By Nicolas Maechler, Kevin Neher, and Robert Park
To maximize customer satisfaction, companies have long emphasized touch-points. But doing so can divert attention from the more important issue: the customer’s end-to-end journey.
Very powerful article with very rich insights. It highlights the importance of breaking internal barriers when creating customer experiences by looking at the journey through the customers’ eyes—the customer does not care how you are organized at all, they care about their complete experience with a company.
When most companies focus on customer experience they think about touch-points—the individual transactions through which customers interact with parts of the business and its offerings. This is logical. It reflects organization and accountability, and is relatively easy to build into operations. Companies try to ensure that customers will be happy with the interaction when they connect with their product, customer service, sales staff, or marketing materials. But this siloed focus on individual touch-points misses the bigger—and more important—picture: the customer’s end-to-end experience. Only by looking at the customer’s experience through his or her own eyes—along the entire journey taken—can you really begin to understand how to meaningfully improve performance....
...This is especially true in today’s multi-touchpoint, multi-channel, always-on, hyper-competitive consumer markets. The explosion of potential customer interaction points—across new channels, devices, applications, and more—makes consistency of service and experience across channels nigh impossible—unless you are managing the journey, and not simply individual touch-points....
...The answer isn’t to replace touch-point management and thinking. Indeed, the expertise, efficiencies, and insights that functional groups bring to bear are important, and touch-points will continue to represent invaluable sources of insights—particularly in the fast-changing digital arena. Instead, companies need to recognize and address the fact that—at least, in most cases—they are simply not wired to naturally think about the journeys their customers take. They are wired to maximize productivity and scale economies through functional units. They are wired for transactions, not journeys.
So how should companies tackle this issue? In our experience, six actions are critical to managing customer-experience journeys (articles elsewhere in this volume explore several of these topics in depth):
- Step back and identify the nature of the journeys customers take—from the customer’s point of view.
- Understand how customers navigate across the touch-points as they move through the journey.
- Anticipate the customer’s needs, expectations, and desires during each part of the journey.
- Build an understanding of what is working and what is not.
- Set priorities for the most important gaps and opportunities to improve the journey.
- Come to grips with fixing root-cause issues and redesigning the journeys for a better end-to-end experience.
The amount of time it can take to identify journeys, understand performance, and redesign the experience can vary widely from company to company.

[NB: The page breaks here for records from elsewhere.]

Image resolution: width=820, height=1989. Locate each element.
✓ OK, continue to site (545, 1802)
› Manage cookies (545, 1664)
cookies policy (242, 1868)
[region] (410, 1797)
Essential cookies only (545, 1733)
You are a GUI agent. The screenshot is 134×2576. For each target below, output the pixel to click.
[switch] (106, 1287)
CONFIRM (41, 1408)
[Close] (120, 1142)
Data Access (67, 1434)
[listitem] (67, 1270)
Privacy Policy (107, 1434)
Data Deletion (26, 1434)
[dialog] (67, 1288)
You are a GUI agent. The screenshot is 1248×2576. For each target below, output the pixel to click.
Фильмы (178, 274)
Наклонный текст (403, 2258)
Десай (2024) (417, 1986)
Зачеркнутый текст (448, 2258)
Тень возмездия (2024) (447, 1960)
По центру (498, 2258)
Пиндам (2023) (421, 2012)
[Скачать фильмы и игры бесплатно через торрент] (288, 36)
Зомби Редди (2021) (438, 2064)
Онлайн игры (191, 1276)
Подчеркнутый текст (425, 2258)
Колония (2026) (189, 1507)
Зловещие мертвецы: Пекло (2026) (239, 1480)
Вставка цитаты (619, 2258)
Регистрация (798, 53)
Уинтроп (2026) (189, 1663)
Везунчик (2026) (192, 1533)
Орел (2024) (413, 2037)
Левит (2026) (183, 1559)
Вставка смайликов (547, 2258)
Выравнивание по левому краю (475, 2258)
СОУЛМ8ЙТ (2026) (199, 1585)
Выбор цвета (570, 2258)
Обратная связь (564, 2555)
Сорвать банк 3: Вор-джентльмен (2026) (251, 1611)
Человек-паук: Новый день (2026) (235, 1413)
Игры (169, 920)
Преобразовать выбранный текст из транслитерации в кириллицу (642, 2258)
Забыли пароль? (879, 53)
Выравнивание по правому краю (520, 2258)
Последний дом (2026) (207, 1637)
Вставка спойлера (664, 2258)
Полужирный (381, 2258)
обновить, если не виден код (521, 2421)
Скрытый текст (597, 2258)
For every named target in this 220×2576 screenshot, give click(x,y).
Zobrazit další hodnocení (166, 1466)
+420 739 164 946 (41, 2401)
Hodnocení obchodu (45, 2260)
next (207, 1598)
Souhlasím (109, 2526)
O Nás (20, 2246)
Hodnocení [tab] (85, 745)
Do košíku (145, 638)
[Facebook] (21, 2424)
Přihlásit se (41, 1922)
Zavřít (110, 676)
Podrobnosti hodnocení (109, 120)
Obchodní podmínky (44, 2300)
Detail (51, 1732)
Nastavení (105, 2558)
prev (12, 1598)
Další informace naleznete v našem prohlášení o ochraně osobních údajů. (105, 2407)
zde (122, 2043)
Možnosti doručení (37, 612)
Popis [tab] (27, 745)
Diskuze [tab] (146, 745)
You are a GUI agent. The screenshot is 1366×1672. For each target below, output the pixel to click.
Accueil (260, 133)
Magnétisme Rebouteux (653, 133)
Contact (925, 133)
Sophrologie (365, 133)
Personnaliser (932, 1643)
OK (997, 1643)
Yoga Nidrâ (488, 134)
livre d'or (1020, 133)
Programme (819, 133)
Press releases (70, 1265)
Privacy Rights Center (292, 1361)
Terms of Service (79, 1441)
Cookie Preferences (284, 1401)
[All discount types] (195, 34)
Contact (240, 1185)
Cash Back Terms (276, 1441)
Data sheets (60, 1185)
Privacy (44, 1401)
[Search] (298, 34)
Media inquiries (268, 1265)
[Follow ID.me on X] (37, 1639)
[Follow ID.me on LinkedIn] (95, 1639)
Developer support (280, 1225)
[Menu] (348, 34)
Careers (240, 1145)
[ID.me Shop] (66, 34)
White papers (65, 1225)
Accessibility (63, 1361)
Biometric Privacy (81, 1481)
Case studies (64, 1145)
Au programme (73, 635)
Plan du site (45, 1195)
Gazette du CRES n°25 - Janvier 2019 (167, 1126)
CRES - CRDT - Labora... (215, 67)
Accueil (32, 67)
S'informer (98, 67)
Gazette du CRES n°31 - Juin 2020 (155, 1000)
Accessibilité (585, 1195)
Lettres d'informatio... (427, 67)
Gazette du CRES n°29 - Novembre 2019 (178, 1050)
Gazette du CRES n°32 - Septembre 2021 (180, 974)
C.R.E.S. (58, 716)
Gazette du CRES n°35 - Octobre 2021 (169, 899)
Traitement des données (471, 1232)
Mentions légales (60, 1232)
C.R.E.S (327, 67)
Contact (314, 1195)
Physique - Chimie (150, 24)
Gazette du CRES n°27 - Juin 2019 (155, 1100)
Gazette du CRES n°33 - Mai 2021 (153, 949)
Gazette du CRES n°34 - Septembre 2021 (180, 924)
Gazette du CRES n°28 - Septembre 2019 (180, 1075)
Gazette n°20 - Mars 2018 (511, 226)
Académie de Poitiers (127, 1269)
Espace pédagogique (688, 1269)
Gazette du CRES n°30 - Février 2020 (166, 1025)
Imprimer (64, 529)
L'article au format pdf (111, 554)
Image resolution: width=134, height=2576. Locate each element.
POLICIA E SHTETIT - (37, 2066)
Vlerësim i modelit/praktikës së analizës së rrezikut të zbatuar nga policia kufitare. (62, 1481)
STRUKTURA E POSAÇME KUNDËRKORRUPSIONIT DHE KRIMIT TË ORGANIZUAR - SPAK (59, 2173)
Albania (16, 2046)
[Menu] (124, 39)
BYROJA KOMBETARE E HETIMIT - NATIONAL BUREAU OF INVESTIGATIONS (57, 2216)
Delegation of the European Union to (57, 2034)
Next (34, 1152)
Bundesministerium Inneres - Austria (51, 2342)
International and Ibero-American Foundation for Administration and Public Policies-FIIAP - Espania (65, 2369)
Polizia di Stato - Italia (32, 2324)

For companies seeking only to fix a few glaring problems in specific journeys, top-down problem solving can be enough. But those that want to transform the overall customer experience may need a bottom-up effort to create a detailed road map for each journey, one that describes the process from start to finish and takes into account the business impact of enhancing the journey and sequencing the initiatives to do so. For many companies, combining operational, marketing and customer, and competitive-research data to understand journeys is a first-time undertaking, and it can be a long process—sometimes lasting several months. But the reward is well worth it; creating a fact base allows management to clearly see the customer’s experience and decide which aspects to prioritize.